As I pointed out in a separate response, just putting the ZWJ
there would *already* interrupt the reodering of the sequence.
There is nothing new about that. The problem is that you might
not be able to count on it not effecting a visual change,
because the generic meaning of ZWJ is now intended to be
ligation requesting, which does have visual consequences.

I now like better the suggestions of RLM or WJ for this. Both
of those format controls, by *definition*, should have no
impact on visual display in this context, the RLM because it
would be inserted between two NSM's that pick up strong
R-to-L directionality from the consonant, and the WJ
because it would be inserted at a position where there already
is no word/line break opportunity. But either of them,
by their current definition and properties, would break the
sequences for canonical reordering. So they already have
the semantics of the putative new control in question: no
effect on visual display, while inhibiting of the canonical
reordering of the point sequence.

  The presence of a ZWJ (cc=0) in the sequence would block
  the canonical reordering of the sequence to hiriq before
  qamets.

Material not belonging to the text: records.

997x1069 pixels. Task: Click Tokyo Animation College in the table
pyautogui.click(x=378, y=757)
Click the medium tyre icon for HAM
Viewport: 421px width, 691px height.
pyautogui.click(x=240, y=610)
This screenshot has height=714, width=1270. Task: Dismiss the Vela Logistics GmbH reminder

If that is the essence of the problem needing to
  be addressed, then this is a much simpler solution which would
  impact neither the stability of normalization nor require
  mass cloning of vowels in order to give them new combining
  classes.
 
 Yes, it would accomplish all that; and is groanable kludge. 

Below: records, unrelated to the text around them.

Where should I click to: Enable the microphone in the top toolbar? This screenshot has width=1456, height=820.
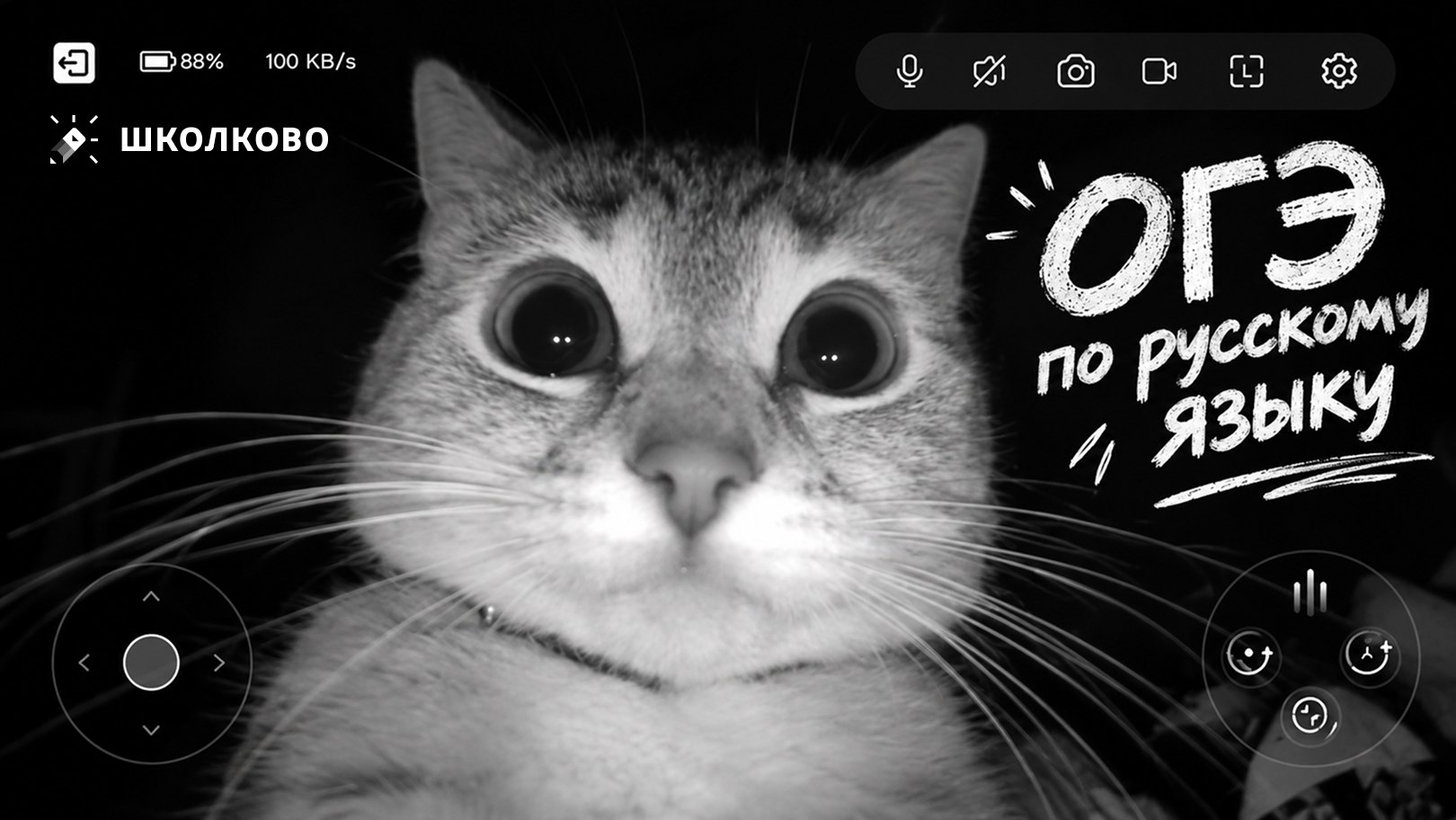pos(910,71)
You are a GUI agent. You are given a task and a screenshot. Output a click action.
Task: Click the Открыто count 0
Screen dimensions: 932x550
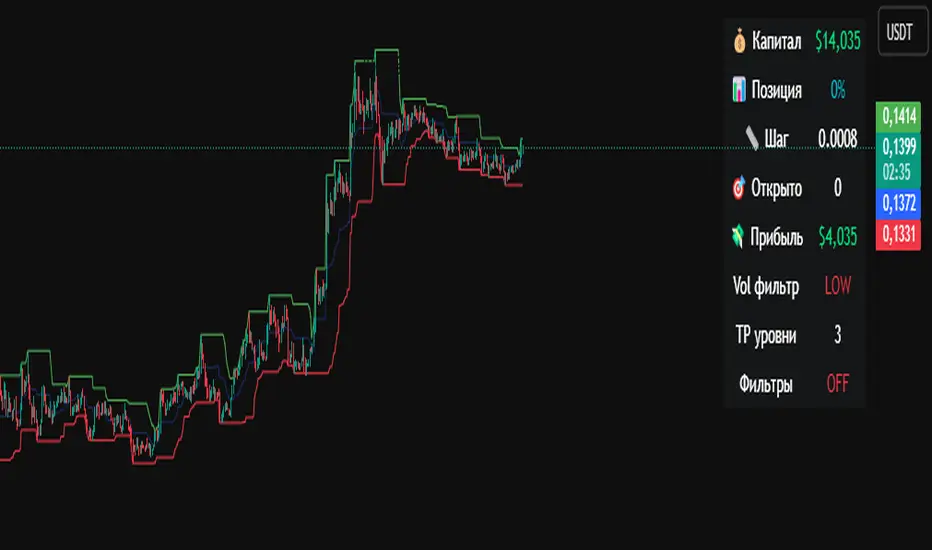[x=837, y=188]
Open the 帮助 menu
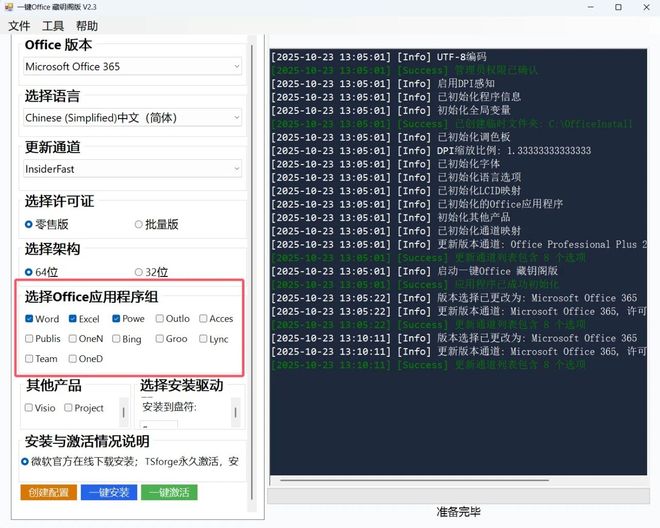The image size is (660, 528). pos(87,26)
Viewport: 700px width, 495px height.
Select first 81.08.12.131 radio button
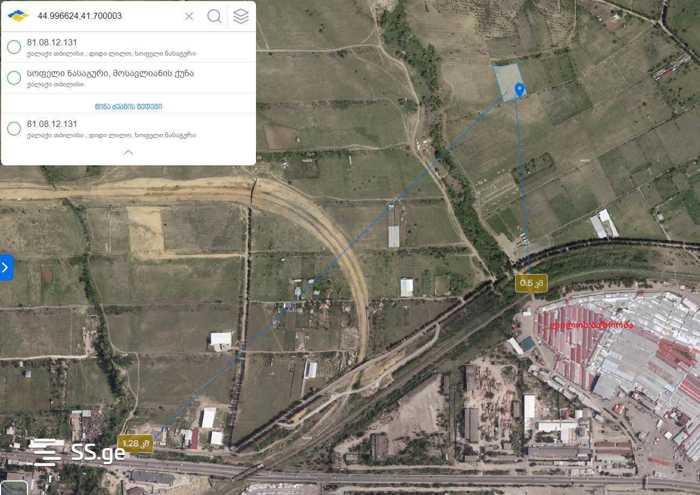point(14,47)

Why is making use of the existing behavior of existing characters
a groanable kludge, if it has the desired effect and makes
the required distinctions in text? If there is not some
rendering system or font lookup showstopper here, I'm inclined
to think it's a rather elegant way out of the problem.

 At least with 
 having distinct vowel characters for Biblical Hebrew, we'd come to a point 
 we could forget about it, and wouldn't be wincing every time we considered 
 it.

Au contraire. We'll be wincing forever for this one. There's
no way of getting around the fact that this is merely a cloning
of a the whole set of points in order to have candidates for
a reassigned set of combining classes.

You're stuck between a rock and a hard place on this one.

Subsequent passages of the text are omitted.